Whoo boy! It held up. It was stark and powerful. If anything, it resonated more with me now than it did in my student days. (I was always more of a Brave New World girl.) Orwell’s story and his prose lit up my brain like a pinball machine, so much so that, for the first time in my life, I kept a reading journal.

The similarities between the Party rule in 1984 and what’s happening in the United States right now were glaringly obvious to me: the cult of personality; the surveillance state; the insistence on blind obedience; the manipulation of information; the presentation of lies as truth; the use of threats, intimidation, and violence to force compliance; and the creation of a wealthy, insider elite and a poor “outsider” populace. It’s like the current administration and its adherents are using Orwell’s book not as the warning it was intended to be but rather as a how-to guide.

The three maxims of the Party—War is Peace, Freedom is Slavery, Ignorance is Strength—nicely sum up the current administration’s policies. The slogans are not all that different from the administration’s use of “Peace through Strength”*** to describe its bombing of Iran, not to mention the ways that the administration’s education and economic policies promote ignorance and wage slavery.

There are differences, of course. In the United States, race and religion play a far bigger role than they do in Orwell’s vision, where the divisions are primarily class divisions. What we are seeing here is the creation of a Christian nationalist elite (with all the white supremacy that goes with it) alongside an oligarchy of (white male) billionaires.
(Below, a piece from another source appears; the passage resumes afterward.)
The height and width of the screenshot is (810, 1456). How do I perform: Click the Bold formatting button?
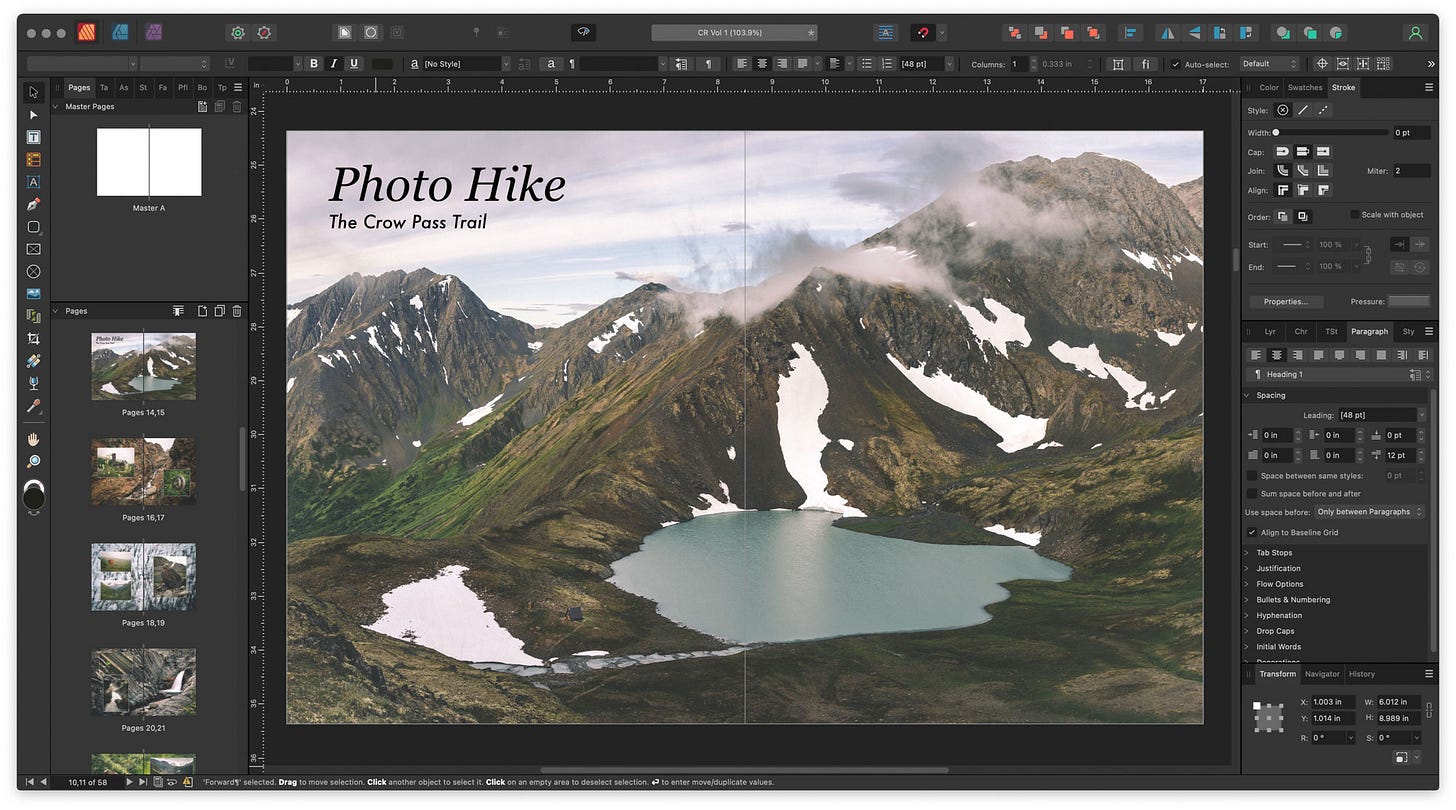[314, 64]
Orwell’s world is very much shaped by Soviet totalitarianism (as seen, for example, in Party members’ use of comrade for each other), and I see what’s happening here in the United States as more closely resembling Nazi totalitarianism. But push comes to shove, totalitarianism is totalitarianism, and 1984 is chilling vision of where we could be headed.

***The slogan dates back farther than this administration. It has been part of the Republican platform since 1980 and can be traced back even farther than that. (I’m looking at you, Barry Goldwater.)

The Best Book I Read This Month: The Lost Village by Camilla Sten

This month, I escaped real-life horrors by reading a horror story set in Sweden. Camilla Sten’s The Lost Village centers on a small mining town in Sweden whose population disappears without explanation.

The story is told in dual timelines. In one timeline, a young woman in the present leads a documentary team into the abandoned village for an investigation. In the other, the young woman’s great-grandmother narrates the events that lead to the disappearance. At times, this structure added to the tension. At times, it gave away information. In reflection, I think I would have preferred the story told in a single timeline (the modern one) and the characters work harder to get the information that the reader needs.

There were some holes in the story, too. Paranormal events early in the story are never given even a hint of explanation. A character lives for years in a town without food—again, without explanation.

Still, I found the story engaging. I did enjoy the paranormal touches and the exploration of groupthink and mental illness. Camilla Sten is an author I would read again.